Waspadai Reaksi Alergi: Jika kamu mengalami reaksi alergi yang parah seperti sesak napas, pembengkakan, atau gatal-gatal yang parah setelah konsumsi makanan tertentu, segera cari pertolongan medis.
Pantau Perubahan dan Konsultasi Rutin: Jangan lupa untuk melakukan pemantauan terhadap respons tubuh terhadap perubahan diet dan konsultasikan secara rutin dengan dokter atau ahli gizi. Tujuannya adalah untuk memastikan bahwa kamu mendapatkan nutrisi yang cukup dan aman.
Penting untuk diingat bahwa setiap kasus alergi termasuk alergi protein hewani bisa bervariasi.
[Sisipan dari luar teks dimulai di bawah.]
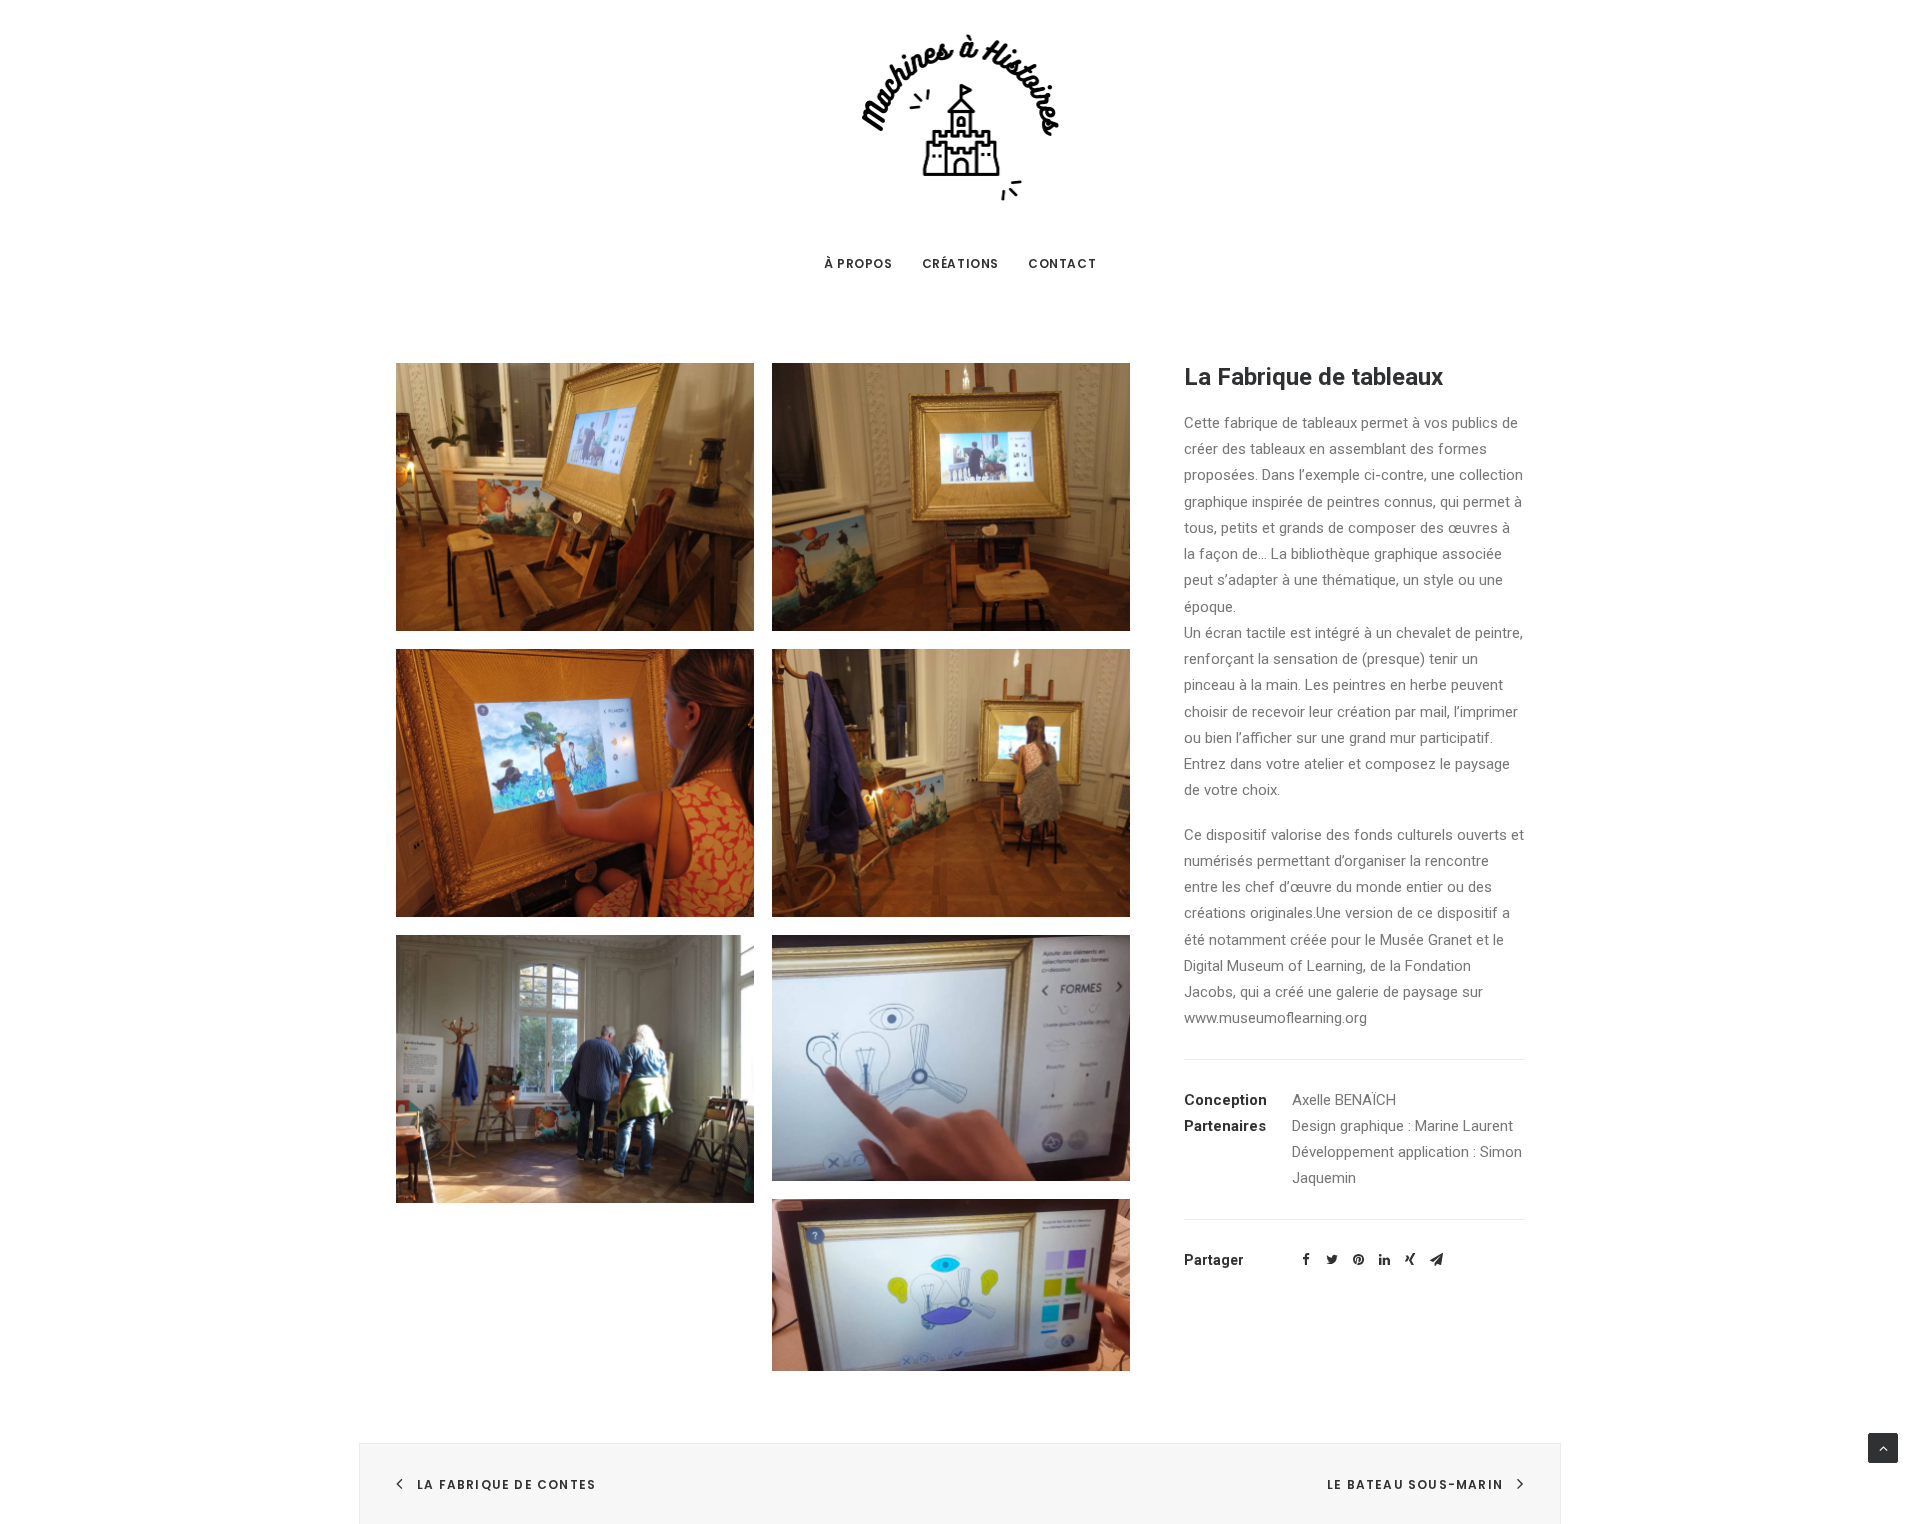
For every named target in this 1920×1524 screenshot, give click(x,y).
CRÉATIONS (960, 263)
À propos (858, 263)
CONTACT (1062, 263)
Jadi, pengelolaan alergi protein hewani tentunya harus disesuaikan dengan kebutuhan kesehatan dan rekomendasi dari profesional kesehatan yang memahami kondisimu.
Untuk mengobati reaksi alergi terhadap protein hewani, jenis-jenis obat berikut ini bisa digunakan:
Gunakan antihistamin seperti cetirizine untuk meredakan gejala ringan seperti gatal-gatal atau ruam.
Untuk kasus yang lebih serius, dokter mungkin akan meresepkan kortikosteroid untuk mengurangi peradangan dan pembengkakan.
Jika alergi menyebabkan gejala asma seperti sesak napas, maka bronkodilator dapat digunakan untuk melegakan saluran napas.
Untuk reaksi alergi yang parah (anafilaksis), maka epinephrine auto-injector sangat diperlukan. Ini merupakan jenis pengobatan darurat yang harus selalu dibawa oleh penderita alergi parah.
Selalu ingat bahwa pengelolaan yang tepat tentunya dapat membantu mencegah dan mengatasi gejala, sehingga kualitas hidup penderita tetap baik.